**EXERCISE GOAL**: Can you retype, word for word, the passage of the article on the CFTC closing the London loophole that opens with the words containing "Levin introduced the" and closes with "to US customers."?

**DOCUMENT EXTRACT**:
============================================================

CFTC closes ‘London loophole’

The Ice Futures Europe WTI contract is cash-settled against the New York Mercantile Exchange's WTI crude oil contract. Concerns from US politicians over the role of speculators in pushing up oil prices has led to increased scrutiny on traders’ ability to circumvent US position limits by trading in London, called the "London loophole" by Democratic senator Carl Levin.

Levin introduced the Close the London Loophole Act on June 12, “to ensure that the CFTC has all the information and authority it needs to stop price manipulation or excessive speculation involving US energy trades on foreign exchanges”.

The move to impose US position limits on the UK exchange formalises an information-sharing arrangement between the CFTC and the UK Financial Services Authority by requiring Ice Futures Europe to provide the CFTC detailed market information for surveillance purposes, as a condition of direct access to US customers.

The CFTC will incorporate the exchange’s data directly into its Commitments of Traders report, a weekly report categorising traders and positions.

The foreign exchange access conditions will be applied to any future requests for direct foreign access to US customers for contracts that cash settle against those listed on any US exchange, according to the CFTC. The revised conditions must be satisfied by Ice Futures Europe within 120 days.

“These new conditions for foreign access will provide the CFTC with additional oversight tools to monitor linked contracts,” says CFTC acting chairman Walt Lukken. “This powerful combination of enhanced trading data and additional market controls will help the CFTC in its surveillance of regulated domestic exchanges…and raises the bar for all future foreign access requests.”

============================================================

**DATASET EXTRACT**:

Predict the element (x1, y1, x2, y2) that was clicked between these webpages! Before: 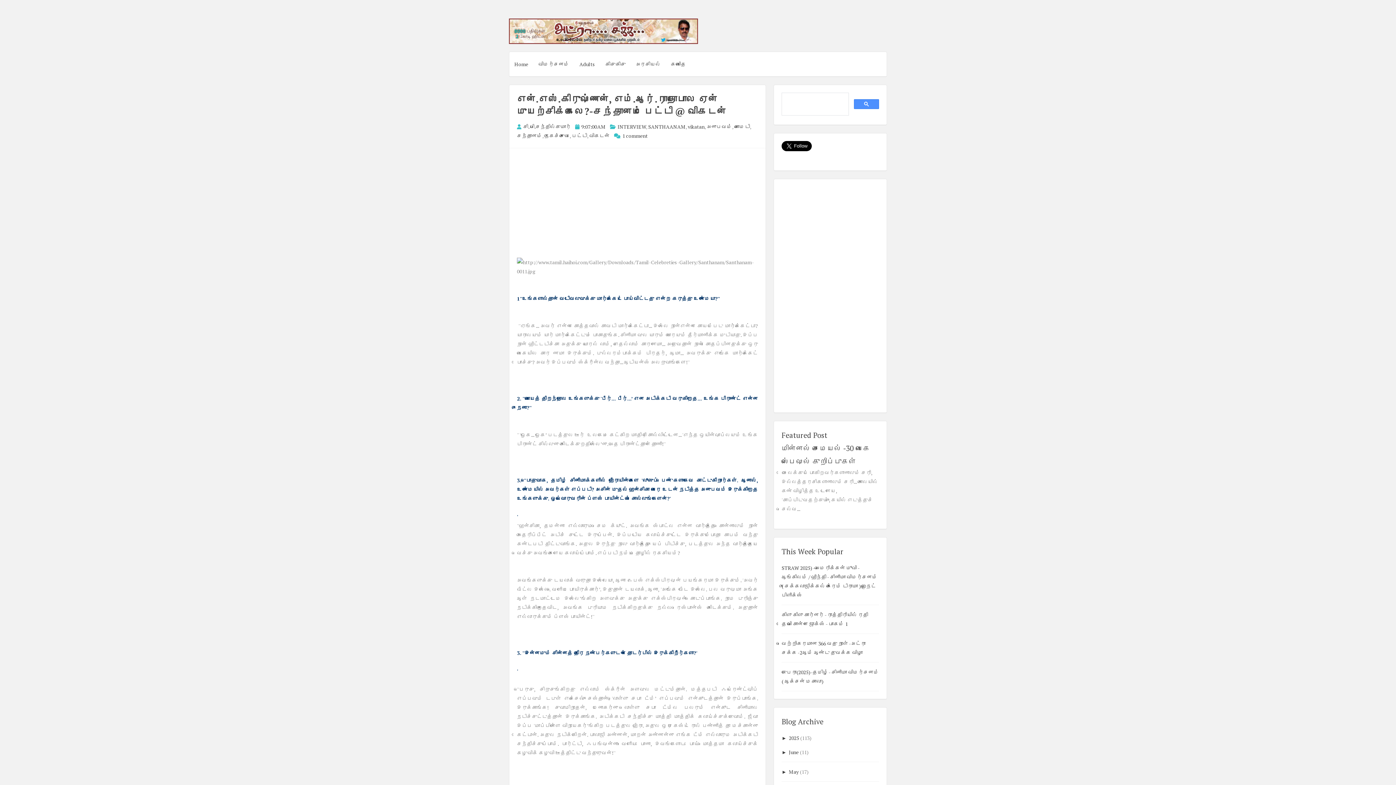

============================================================

**THE OUTPUT**:
Levin introduced the Close the London Loophole Act on June 12, “to ensure that the CFTC has all the information and authority it needs to stop price manipulation or excessive speculation involving US energy trades on foreign exchanges”.

The move to impose US position limits on the UK exchange formalises an information-sharing arrangement between the CFTC and the UK Financial Services Authority by requiring Ice Futures Europe to provide the CFTC detailed market information for surveillance purposes, as a condition of direct access to US customers.